Similarly, in the Summer Olympics, we observe certain countries consistently leading the medal tables in specific sports. The United States, for instance, has historically been dominant in Swimming, while Germany has showcased remarkable strength in Rowing. Russia's stronghold in Gymnastics further exemplifies this trend.

This consistency in performance can be attributed to various factors, including robust training programs, cultural emphasis on certain sports, and investment in infrastructure. For countries with a strong tradition in winter sports, the availability of suitable terrain and facilities plays a crucial role in nurturing talent and fostering excellence.
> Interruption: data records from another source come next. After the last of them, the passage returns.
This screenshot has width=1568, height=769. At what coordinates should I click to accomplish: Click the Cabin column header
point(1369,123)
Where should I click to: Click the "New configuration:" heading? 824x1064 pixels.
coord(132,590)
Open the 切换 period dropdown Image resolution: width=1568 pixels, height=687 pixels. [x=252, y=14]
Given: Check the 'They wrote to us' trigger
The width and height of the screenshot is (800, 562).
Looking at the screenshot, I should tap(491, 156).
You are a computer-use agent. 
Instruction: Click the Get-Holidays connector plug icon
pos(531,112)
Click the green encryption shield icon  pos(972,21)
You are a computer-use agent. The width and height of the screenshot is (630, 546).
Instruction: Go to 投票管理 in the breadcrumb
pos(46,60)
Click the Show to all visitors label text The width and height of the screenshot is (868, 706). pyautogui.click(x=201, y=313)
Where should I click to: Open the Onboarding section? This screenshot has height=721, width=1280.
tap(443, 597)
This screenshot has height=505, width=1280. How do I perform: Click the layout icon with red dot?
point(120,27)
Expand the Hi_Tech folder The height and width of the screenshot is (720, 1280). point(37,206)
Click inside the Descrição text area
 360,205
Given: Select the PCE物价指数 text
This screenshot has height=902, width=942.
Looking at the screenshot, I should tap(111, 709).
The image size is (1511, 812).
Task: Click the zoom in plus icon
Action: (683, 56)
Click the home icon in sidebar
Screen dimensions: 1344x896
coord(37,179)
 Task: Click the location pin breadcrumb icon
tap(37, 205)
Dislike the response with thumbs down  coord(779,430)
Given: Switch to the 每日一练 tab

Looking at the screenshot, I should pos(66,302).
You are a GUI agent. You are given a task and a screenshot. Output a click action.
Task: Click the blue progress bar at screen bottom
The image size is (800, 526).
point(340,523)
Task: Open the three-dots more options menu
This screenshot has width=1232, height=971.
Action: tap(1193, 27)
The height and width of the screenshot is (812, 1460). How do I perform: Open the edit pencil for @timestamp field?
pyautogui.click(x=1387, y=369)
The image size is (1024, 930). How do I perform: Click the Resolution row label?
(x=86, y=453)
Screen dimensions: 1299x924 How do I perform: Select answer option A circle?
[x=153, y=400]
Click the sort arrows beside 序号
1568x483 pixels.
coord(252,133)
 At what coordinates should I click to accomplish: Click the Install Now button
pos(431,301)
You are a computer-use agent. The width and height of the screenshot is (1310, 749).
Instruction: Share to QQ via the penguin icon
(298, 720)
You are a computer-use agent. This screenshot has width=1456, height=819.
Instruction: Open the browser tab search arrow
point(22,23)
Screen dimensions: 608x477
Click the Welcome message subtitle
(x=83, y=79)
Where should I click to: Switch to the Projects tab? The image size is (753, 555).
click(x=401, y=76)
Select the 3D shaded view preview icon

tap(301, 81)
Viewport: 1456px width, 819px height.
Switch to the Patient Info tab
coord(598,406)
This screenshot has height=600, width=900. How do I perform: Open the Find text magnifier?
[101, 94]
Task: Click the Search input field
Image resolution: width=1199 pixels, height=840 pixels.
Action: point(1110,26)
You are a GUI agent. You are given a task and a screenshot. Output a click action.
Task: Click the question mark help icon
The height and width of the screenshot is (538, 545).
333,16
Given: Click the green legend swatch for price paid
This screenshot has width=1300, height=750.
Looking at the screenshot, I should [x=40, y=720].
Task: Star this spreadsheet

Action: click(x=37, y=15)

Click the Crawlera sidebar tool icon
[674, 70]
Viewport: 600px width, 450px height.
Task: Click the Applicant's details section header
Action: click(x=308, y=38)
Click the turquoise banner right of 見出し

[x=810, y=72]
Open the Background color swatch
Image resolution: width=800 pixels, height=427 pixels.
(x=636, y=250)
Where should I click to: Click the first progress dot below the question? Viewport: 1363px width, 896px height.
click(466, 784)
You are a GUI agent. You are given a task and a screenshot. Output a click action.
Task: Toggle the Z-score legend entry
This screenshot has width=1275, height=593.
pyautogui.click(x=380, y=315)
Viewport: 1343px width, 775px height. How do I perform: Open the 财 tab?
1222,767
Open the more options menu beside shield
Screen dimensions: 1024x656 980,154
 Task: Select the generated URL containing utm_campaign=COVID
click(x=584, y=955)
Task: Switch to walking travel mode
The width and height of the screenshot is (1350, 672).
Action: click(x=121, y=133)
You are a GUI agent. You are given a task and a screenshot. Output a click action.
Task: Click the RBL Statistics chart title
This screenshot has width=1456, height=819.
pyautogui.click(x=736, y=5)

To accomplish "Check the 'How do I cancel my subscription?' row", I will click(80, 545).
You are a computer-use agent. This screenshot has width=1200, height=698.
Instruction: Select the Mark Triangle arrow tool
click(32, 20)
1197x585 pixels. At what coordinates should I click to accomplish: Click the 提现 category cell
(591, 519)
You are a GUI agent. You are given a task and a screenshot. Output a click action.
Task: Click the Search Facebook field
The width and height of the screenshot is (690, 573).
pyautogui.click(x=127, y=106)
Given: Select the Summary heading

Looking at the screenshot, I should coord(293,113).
Furthermore, the specialization of athletes and coaches in particular sports over generations contributes to the sustained success of these nations. By focusing resources and efforts on disciplines where they have a competitive advantage, countries can maintain their position at the forefront of Olympic competition.

Overall, the data analysis supports the hypothesis that certain countries exhibit a consistent dominance in specific sports across both the Summer and Winter Olympics. This trend underscores the enduring legacy of athletic excellence and the profound impact of cultural heritage and investment in sports development.

4. Additional Questions¶

  1. Correlation between age and performance: Is there a correlation between the age of athletes and their performance in different sports?
  2. Gender disparity in sports participation: Despite the overall gender ratio of athletes being 3:1, are there specific sports or countries where the gender gap is narrower or wider?
  3. Long-term trends in Olympic performance: How has the performance of countries in the Olympics evolved over time? Are there any noticeable trends in terms of the rise or decline of certain nations in specific sports or across seasons?